Today is the
65th anniversary of the NHS which, in Scotland, was set up as a
result of the National Health Service (Scotland) Act, 1947. This was distinctive
from the 1946 Act which established the service in England and Wales. In the years
immediately prior to its creation, Scotland had pioneered new forms of
organised health care, such as the Highlands and Islands Medical Service (HIMS)
(1913), and the Clyde Basin Experiment in Preventative Medicine (1941) which
anticipated some of its provisions. Such factors combined with other features
of Scottish society to create a national health service which was in many ways
as distinctive as the Scottish medical culture which preceded it.
Back cover of the Royal Infirmary of Edinburgh League of Subscribers final annual report, 1948 |
Prior to the
NHS, Scottish health care combined elements of voluntary, municipal, provident,
private and government provision at both the hospital and community levels.
Afterwards, over four hundred hospitals, with accommodation for around
sixty-thousand patients, became Crown property and were formally vested in the
Secretary of State for Scotland (SSS) operating through the Department of
Health for Scotland (DHS). Five Regional Hospital Boards (RHB) were created to
administer Scottish hospitals on a regional basis. This was accomplished
through eighty-five local Hospital Boards of Management (HBM). RHBs
co-ordinated various aspects of hospital services, including specialists and
diagnostic laboratory facilities as well as medical research. They played a
similar role in relation to ambulance services for hospitalised patients and
also blood transfusion, but both services continued to be run on a voluntary
basis.

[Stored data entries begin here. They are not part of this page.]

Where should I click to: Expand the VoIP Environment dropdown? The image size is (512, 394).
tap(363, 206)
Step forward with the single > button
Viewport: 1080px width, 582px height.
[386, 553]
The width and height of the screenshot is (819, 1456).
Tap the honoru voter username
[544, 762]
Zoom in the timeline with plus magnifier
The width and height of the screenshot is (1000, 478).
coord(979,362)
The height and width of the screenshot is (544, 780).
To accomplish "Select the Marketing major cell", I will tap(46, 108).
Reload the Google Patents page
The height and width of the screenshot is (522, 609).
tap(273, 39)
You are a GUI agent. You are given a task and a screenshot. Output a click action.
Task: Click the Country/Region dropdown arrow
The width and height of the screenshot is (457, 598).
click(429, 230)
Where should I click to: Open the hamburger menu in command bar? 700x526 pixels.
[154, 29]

Hospitals in the Lothian area were administered by the South Eastern
Regional Hospitals Board.
Nurses at the Royal Infirmary of Edinburgh's Florence Nightingale Home take a break, c.1950 |
The DHS also
assumed overall responsibility for twenty-five Local Health Authorities (LHA)

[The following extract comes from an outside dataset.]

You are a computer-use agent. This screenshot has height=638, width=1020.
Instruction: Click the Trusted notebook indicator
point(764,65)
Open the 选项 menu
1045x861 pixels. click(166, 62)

which co-ordinated a variety of community based services, including maternity
and child welfare, midwifery, immunisation, vaccination and other aspects of
preventative medicine, health visiting, home nursing and mental deficiency.
General practitioners (GP), dentists, chemists and opticians remained
self-employed. However, the DHS set up Executive Councils (EC) to arrange
payment for services for NHS patients. In addition, a Scottish Medical
Practices Committee (SMPC) was set up to help co-ordinate the distribution of
GPs nationally. Locally, doctors' views were also represented via Medical
Committees (MC). The DHS placed great emphasis upon the future co-ordination of
doctors' activities through Health Centres (HC) which would be concerned with
health education as well as direct patient care.
Child welfare: nursery nurses and children, c.1950 |
Before the NHS, citizens had
to pay for medical advice and treatment. Many simply could not afford this. So
calling out a doctor, or going to a hospital, often became a last resort, with
the result that illnesses or injuries often went untreated altogether, or
became more serious than they might have been. The NHS meant that people of all
classes no longer had to worry about how they would pay. Care and treatment
became a right, not a privilege.
The NHS has adapted and developed
continuously since 1948. Almost immediately it became apparent that the need
for health care in Scotland (and the UK) was enormous and that the cost of
meeting it was going to be far higher than previously estimated. Many people today are quick to associate the NHS with waiting lists, prescription charges and so-called ‘postcode lotteries’. But we should never forget that the fundamental values behind the NHS still remain the same. Anyone who is sick or injured can go to a hospital or a doctor’s surgery and get the help that they need. This was not the case 65 years ago in Scotland and is unfortunately not so in many countries of the world today.